FREE Daily News Alerts

Advertisement

The Google Books project has been put on ice, delaying what some academic librarians had hoped would be a watershed moment in the accessibility and searchability of digital texts. But a pair of library services scheduled to be announced today show that even as the world’s most high-profile digital search-and-retrieval effort has been set back, smaller, academically oriented projects are hoping to continue making electronic texts more discoverable.

The first is from the HathiTrust Digital Library, a cooperative based at the University of Michigan that owes much of its 8.2-million-work collection to duplicate copies of books scanned by Google, and the popular journal and newspaper aggregator ProQuest, which are teaming up to let students and scholars conduct searches that query the full texts of every item in the HathiTrust archive. The second is from the Copyright Clearance Center, which is offering a digital retrieval service that it says will cut the lag time in delivering individual journal articles from five days to five minutes.

Officials at ProQuest and HathiTrust think their service could vastly improve the ability of students to find obscure but relevant book content using a search tool that is as simple to use as Google's. Most library search databases currently query only titles, authors, and “metatags” — keywords referring to certain themes in the work — says John Law, vice president of discovery services at Serial Solutions, the ProQuest division that developed the search tool, which is called Summon. That means books that might have relevant chapters or passages that are not accounted for in those basic identifiers are left out of search results.

But the new tool will use advanced algorithms, a la Google, to troll every word of every book, monograph, journal, and magazine held in the HathiTrust Digital Library that is also either in the library’s print collection or part of the “public domain,” a body of non-copyrighted works that comprises at least 20 percent of HathiTrust’s digital holdings.

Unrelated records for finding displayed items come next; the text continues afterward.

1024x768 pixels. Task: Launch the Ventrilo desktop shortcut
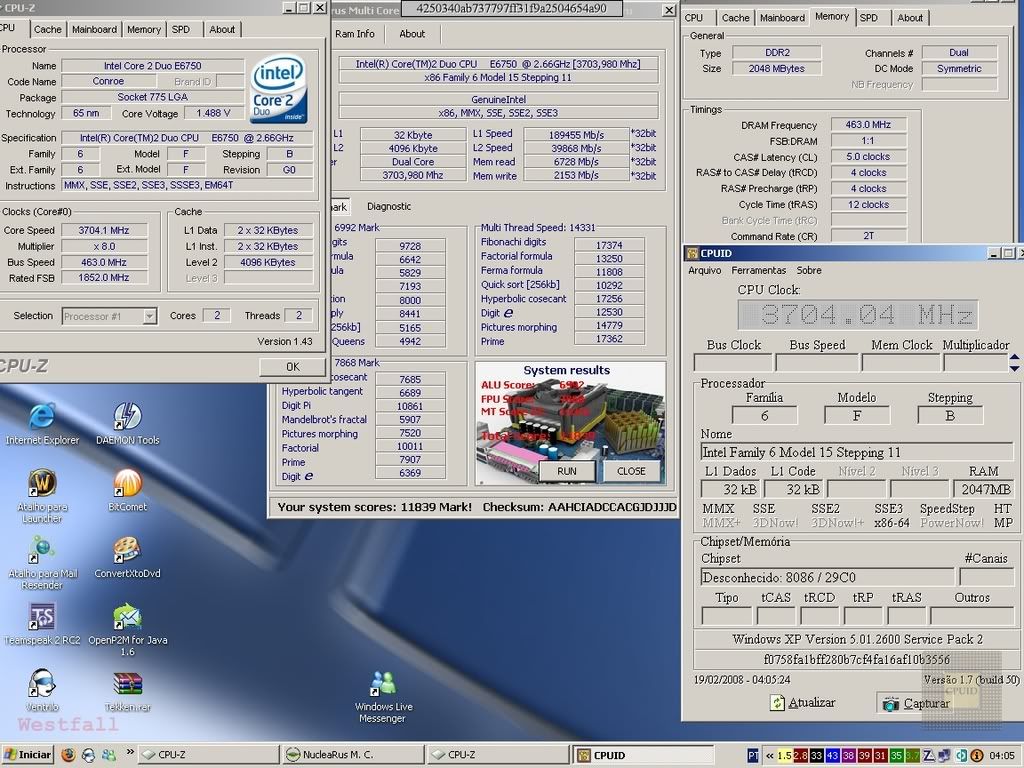pyautogui.click(x=42, y=684)
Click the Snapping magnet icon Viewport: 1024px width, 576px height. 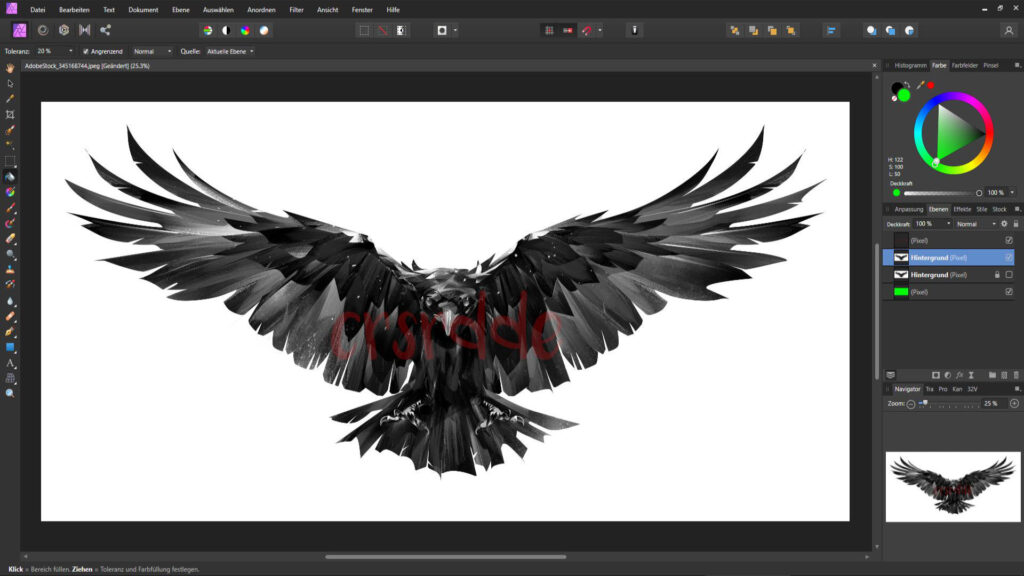point(587,30)
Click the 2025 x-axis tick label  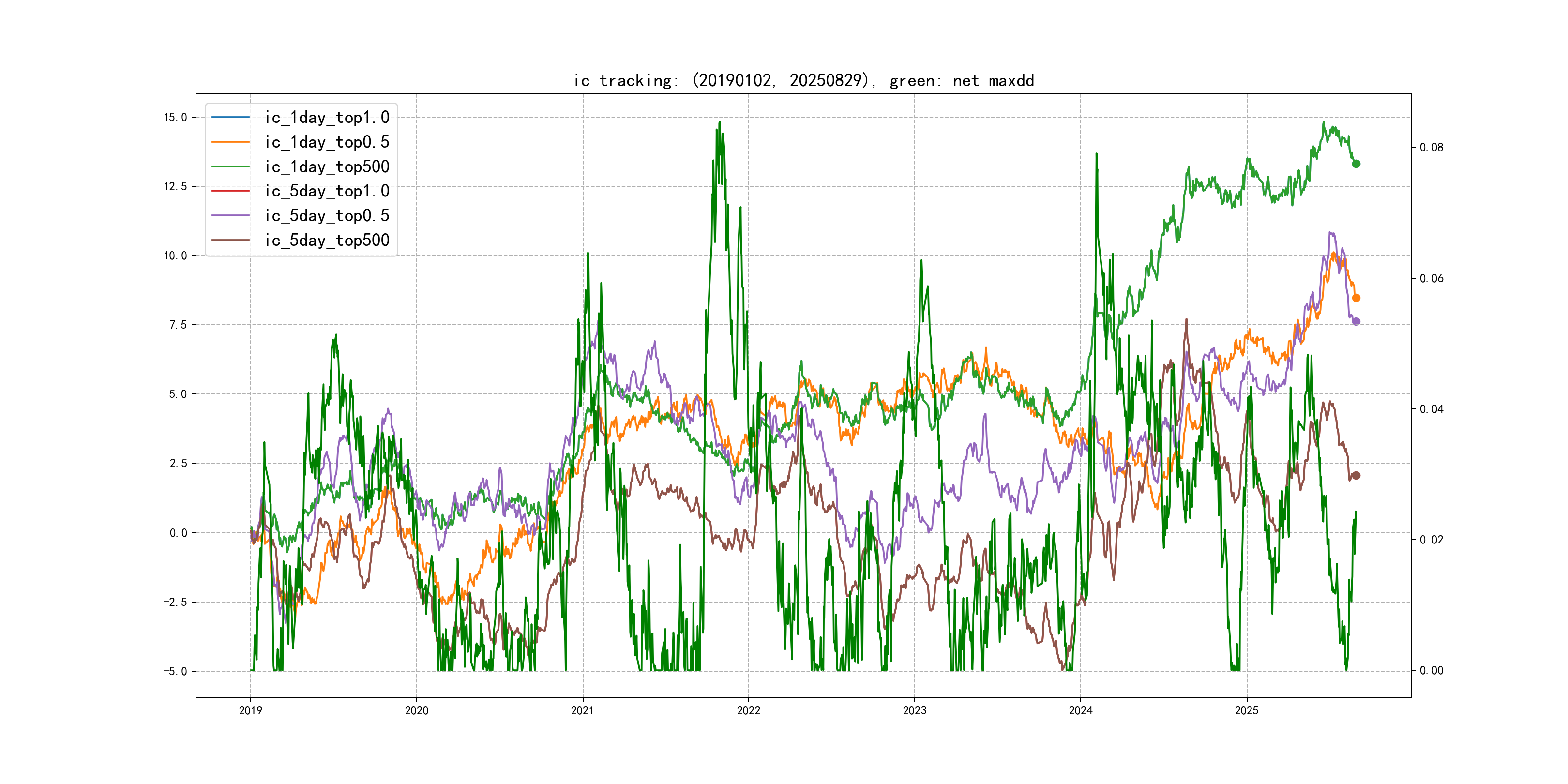click(x=1246, y=710)
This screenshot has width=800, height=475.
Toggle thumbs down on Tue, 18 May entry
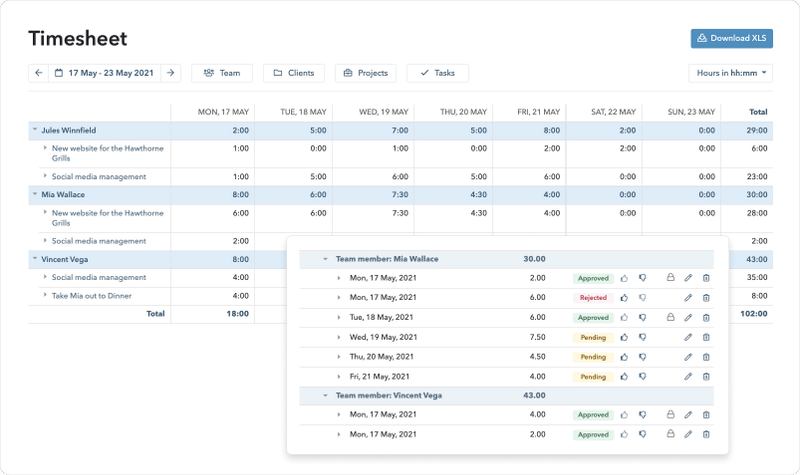pos(643,317)
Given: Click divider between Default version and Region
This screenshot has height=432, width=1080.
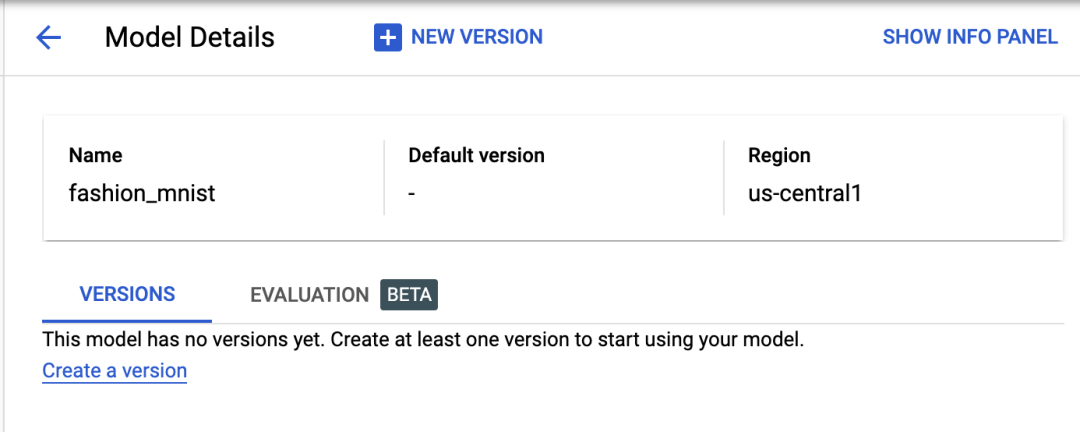Looking at the screenshot, I should click(724, 177).
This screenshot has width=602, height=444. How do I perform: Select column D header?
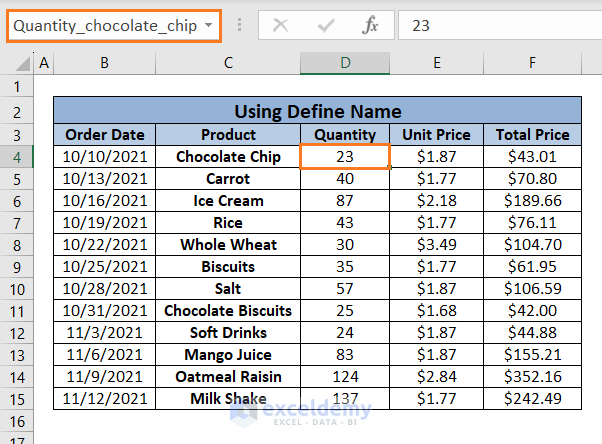click(x=345, y=64)
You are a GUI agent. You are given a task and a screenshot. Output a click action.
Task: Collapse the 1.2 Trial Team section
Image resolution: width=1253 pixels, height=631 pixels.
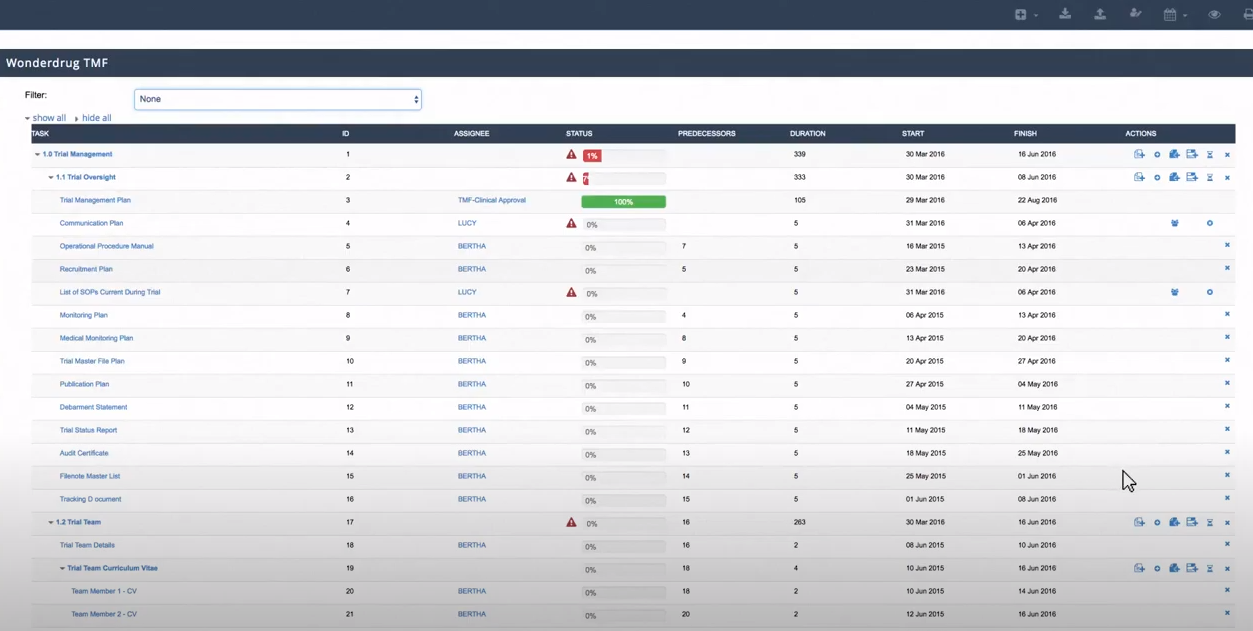(x=51, y=522)
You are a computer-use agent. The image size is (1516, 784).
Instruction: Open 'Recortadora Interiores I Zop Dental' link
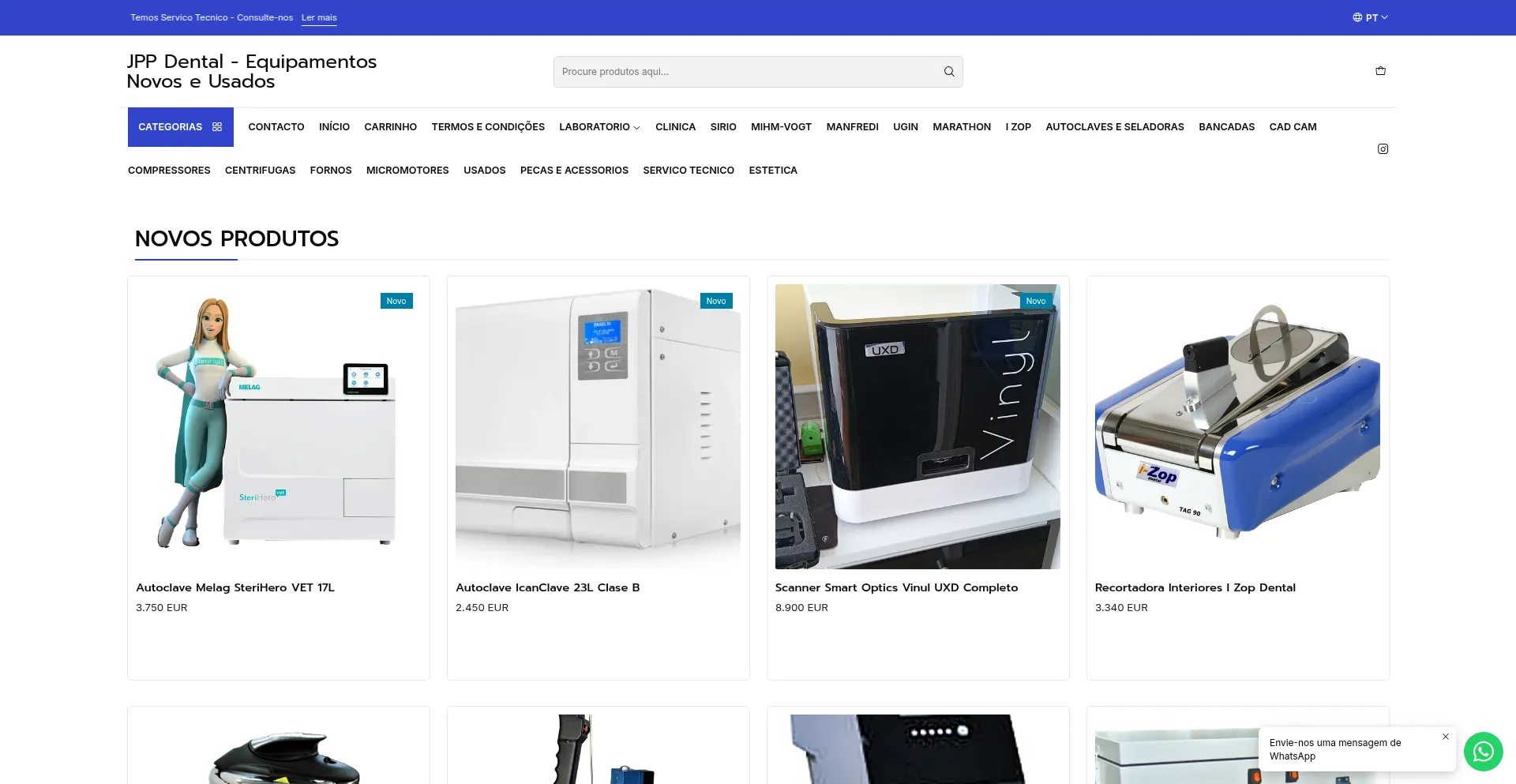pos(1195,587)
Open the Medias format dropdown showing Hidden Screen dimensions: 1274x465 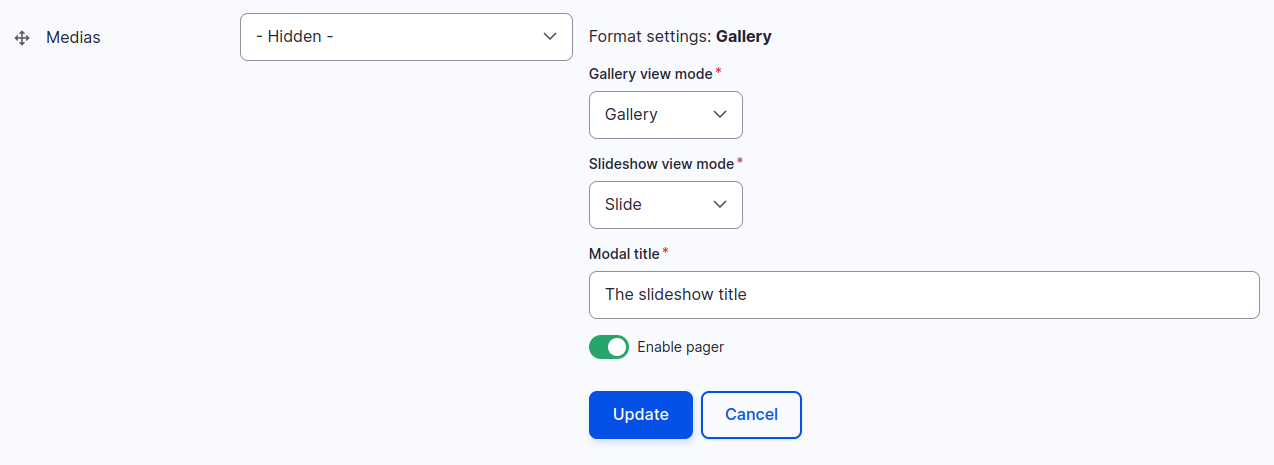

If the work is under copyright, Summon directs the user to where it can be found in the stacks. If it is in the public domain, Summon links to the full electronic text.

The idea is to make library catalog searches simpler and more like Google. Recent studies suggest that students tend to rely on the company’s popular search engine as a starting point for research. Andrew Asher, an anthropologist at the Ethnographic Research in Illinois Academic Libraries (ERIAL) Project, has done research indicating that students, their expectations primed by Google’s simple search function and the faith it inspires, tend to favor similarly straightforward tools, even when doing academic research.

This finding has prompted different reactions within academe, with some saying librarians and professors need to do a better job steering students toward more discriminating scholarly research tools, and others saying that the methods popularized by Google are here to stay and libraries would do well to imitate the simple search in order to appeal to students.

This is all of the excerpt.